**WORK INSTRUCTIONS:**
a: Copy the passage about Thomas word for word, from "Thomas found a" to "in the county.".
b: Decide whether each statement agrees with the passage about Thomas, answering yes or no and quoting the words from the passage that settle it: (i) Thomas moved back to Pennsylvania so his mother could help raise his children. (ii) Thomas served as a Justice of the Peace for fifteen years. (iii) Thomas eventually held more than one thousand acres in Holt County.

**GIVEN PASSAGE:**
··········

Thomas found a home for the infant with the D. W. Sparks, “an excellent family,” then prepared to sell out and move back to Pennsylvania so that his mother could help him raise his children. He found a buyer for his place but could not get his money for several months. In the meantime he saw that his children “were growing hale and hearty” under his management, so he took up more land and stayed in Holt County. In time he built his holdings there to more than one thousand acres. Through the years he took an active part in the affairs of the community, holding each of the offices on the local schoolboard, handling the job of roadmaster for Center precinct, and acting as a Justice of the Peace for fifteen years. His family grew up, married and stayed in the county.

··········

**SUPPLIED INFORMATION:**

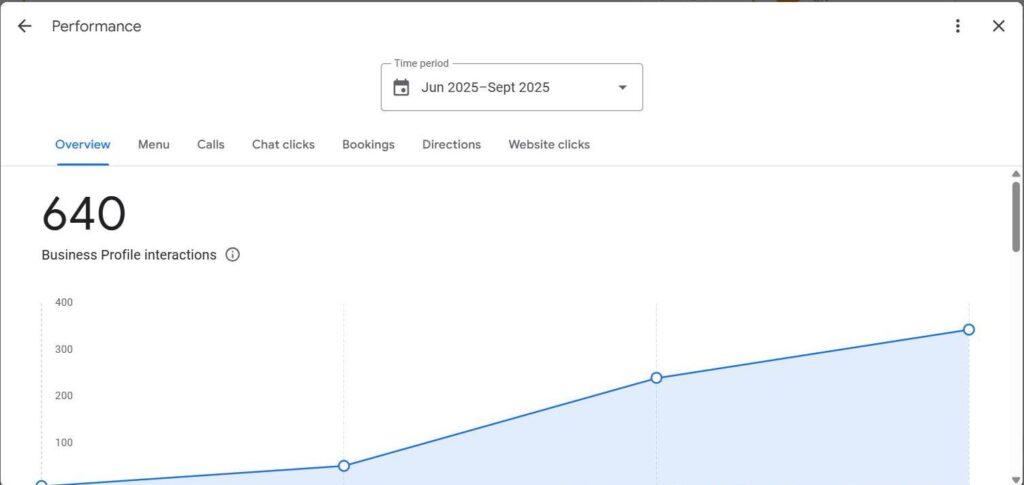Click the first chart data point at zero
The image size is (1024, 485).
(x=41, y=483)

··········

**TASK-BY-TASK SOLUTIONS:**
a:
Thomas found a home for the infant with the D. W. Sparks, “an excellent family,” then prepared to sell out and move back to Pennsylvania so that his mother could help him raise his children. He found a buyer for his place but could not get his money for several months. In the meantime he saw that his children “were growing hale and hearty” under his management, so he took up more land and stayed in Holt County. In time he built his holdings there to more than one thousand acres. Through the years he took an active part in the affairs of the community, holding each of the offices on the local schoolboard, handling the job of roadmaster for Center precinct, and acting as a Justice of the Peace for fifteen years. His family grew up, married and stayed in the county.

b:
(i) No: "so he took up more land and stayed in Holt County."
(ii) Yes: "acting as a Justice of the Peace for fifteen years."
(iii) Yes: "In time he built his holdings there to more than one thousand acres."